On Wed 25th, the last day of our Forest Schools level 1 training Jen gave us a tour of BCEP (Bradford Community Environment Project)’s Wibsey Park Community Garden.
Right in Wibsey Park the gardens used to be the parks services nursery for raising plants and saplings.
Now, BCEP have taken on the nurseries and opened them up to the public, offering food growing opportunities to volunteers and staff and they now have a paid grower, Q who has won prizes in the West Yorkshire Organic Show, including one for his cucumbers.
They have lots of different aspects to the project. Supporting their work with schools they have ‘magic boxes’ seed trays where they sow seeds for schools and allow them to grow into seedlings before planting them with schools. The plants can then pretty much be left to grow, tended by the children.
There is also a strawbale greenhouse which has been built with the help of volunteers. An intriguing design which in theory helps to keep the plants a bit warmer whilst in a one sided greenhouse?
There are so many small different areas to this large site including; a herb garden:
A sustainable urban garden which is under development. The idea is to illustrate what an urban garden with edible hedging and herbs and which offers sanctuary to wildlife can look like:
There is an apiary surrounded by a bee hedge, which is effectively a hedge made from willow all the way round sending bees straight up to get out of their area, thereby avoiding them being too long at people height near to neighbouring houses. There is a willow coppice area providing willow for basket-making and for coppicing to make charcoal. An innovative approach on site has been to use the horsetail (an invasive species which is almost impossible to eradicate) as a material which can be turned into agricultural charcoal. They have recently held a charcoal making course.

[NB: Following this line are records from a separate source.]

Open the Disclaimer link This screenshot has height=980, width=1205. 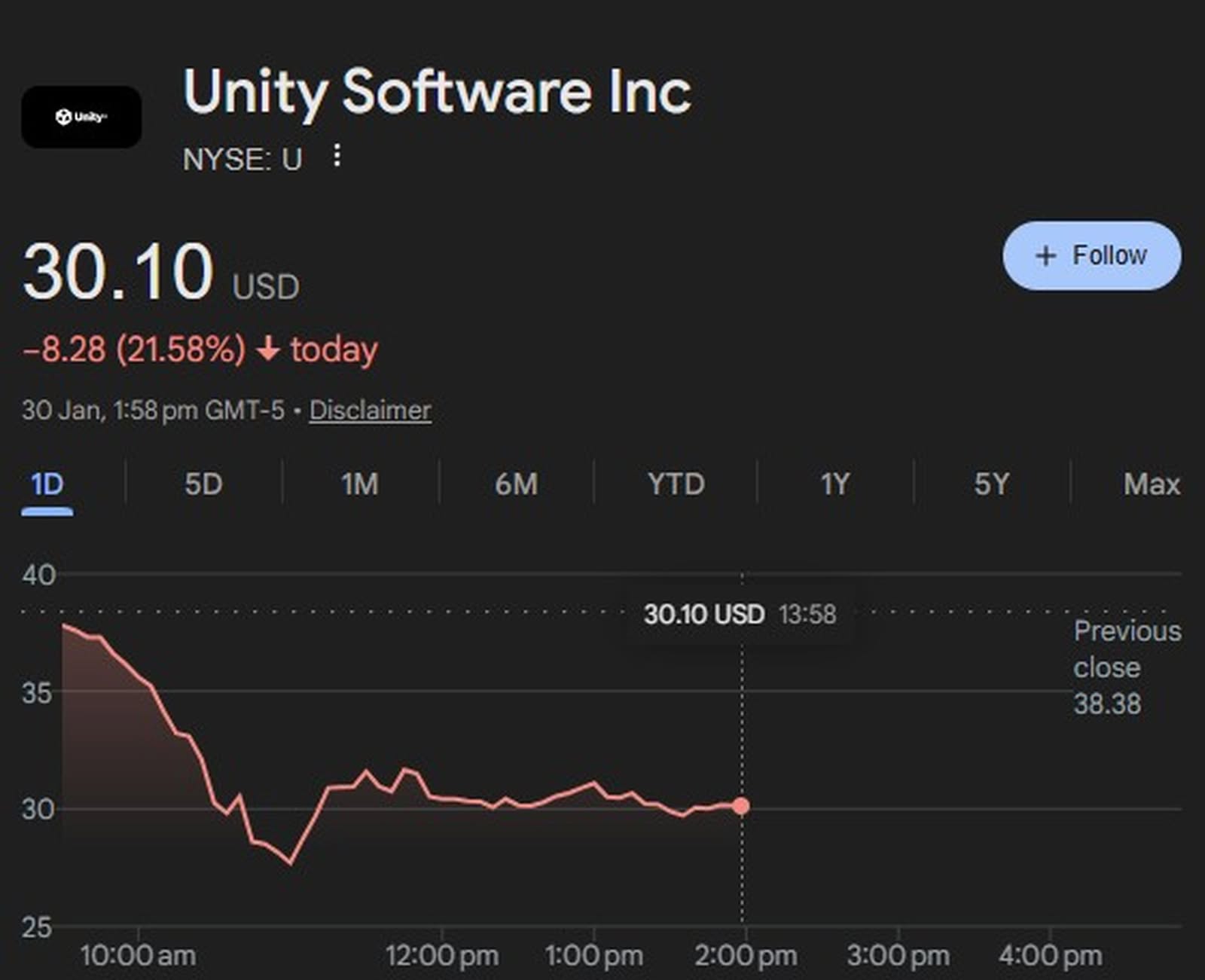370,411
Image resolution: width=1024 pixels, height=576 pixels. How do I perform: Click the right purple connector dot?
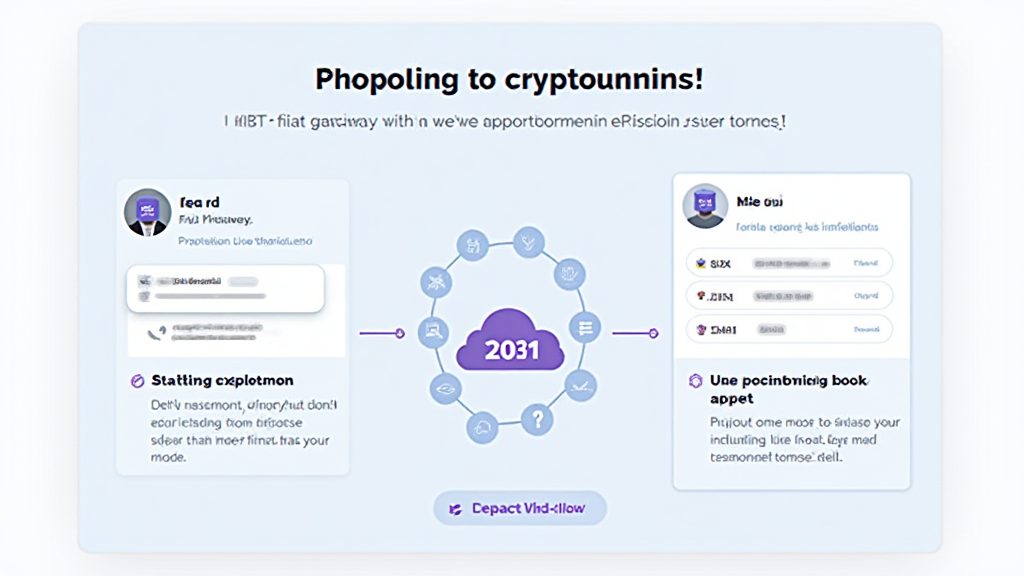653,334
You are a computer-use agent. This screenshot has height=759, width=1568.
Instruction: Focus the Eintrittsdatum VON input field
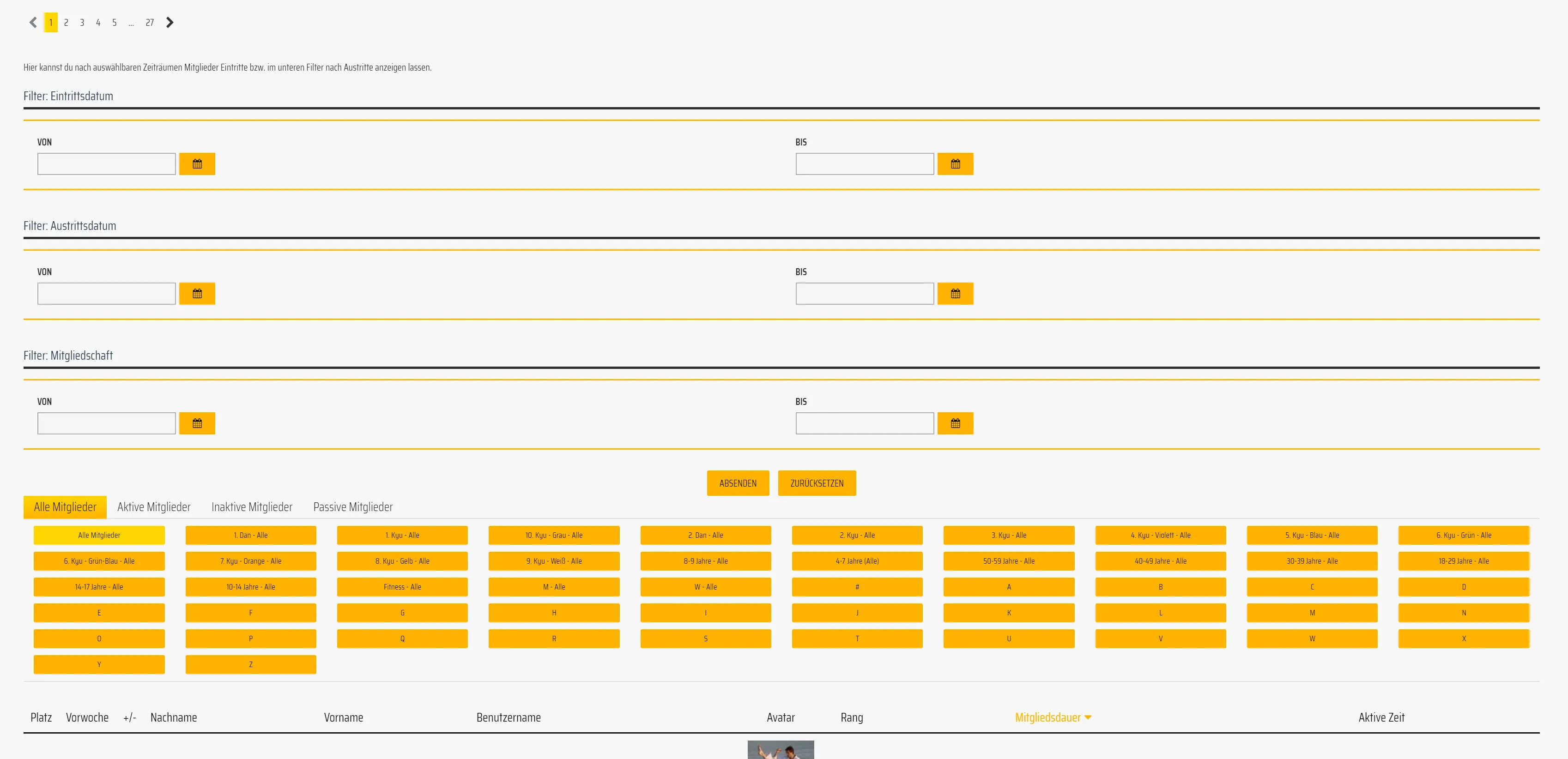(107, 164)
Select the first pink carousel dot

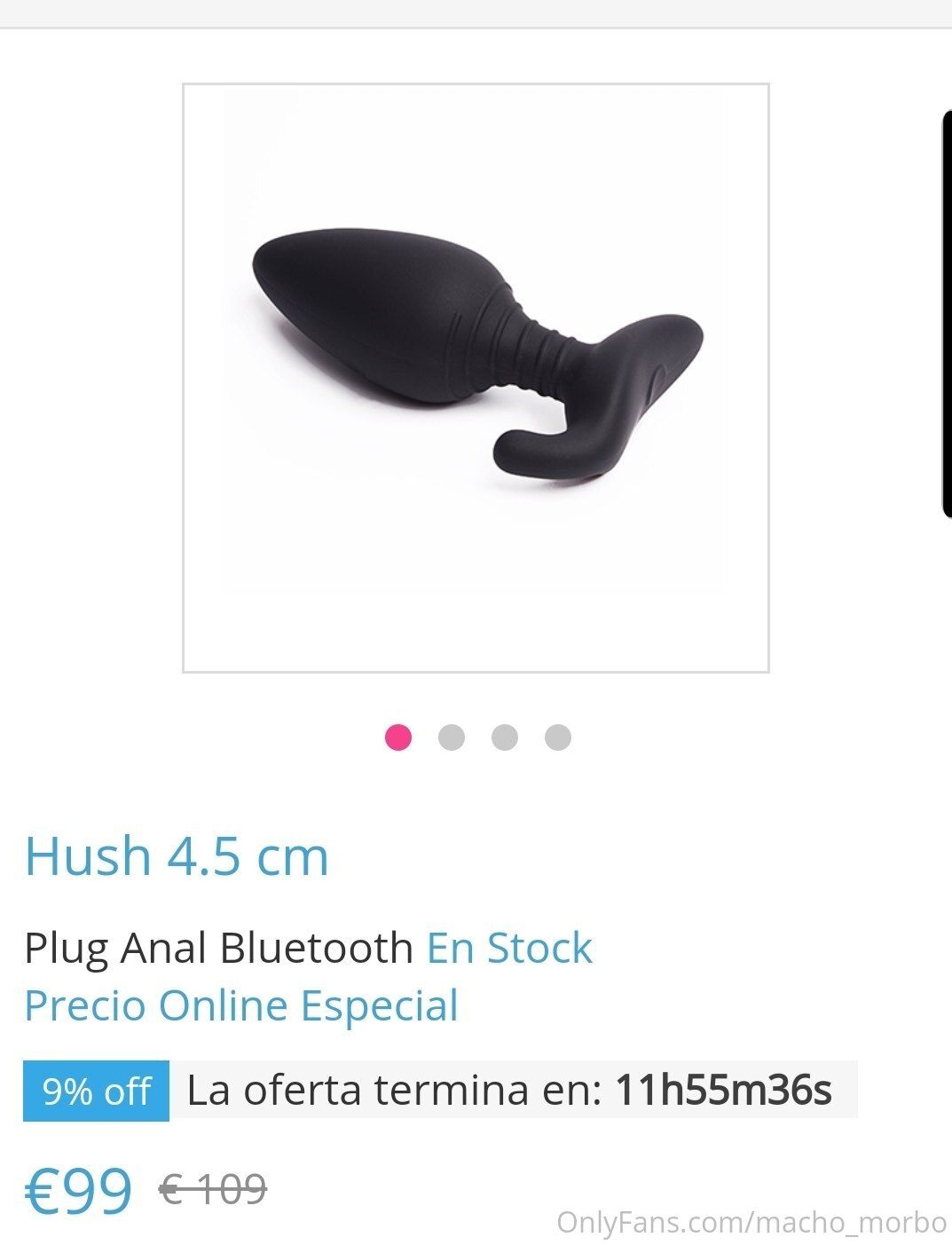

Other features include the wildlife pond area and the Forest schools area (to see more information on how this area is used for Forest Schools Training click here).
The wildlife area is a key feature with schools for pond dipping and learning about the relationships between creatures and their surroundings in and around the pond. Both the pond and the hedgehog hotel (below) help to attract wildlife and for a food growing project can also help enormously with natural pest control systems; frogs and hedgehogs love to eat slugs!
The project has started selling salad bags and veg boxes as well as providing trees to the Forest of Bradford
Wibsey has been involved in the Sowing New Seeds project along with Horton Community Farm (the land-based project I work on). In October Wibsey Park Community Garden will hold the Seed Saving Workshop where participants will learn how to save the seeds from exotic crops grown in the UK, such as these yard long beans (below). I think some of the beans may have been picked and some are still to come (being a later season crop).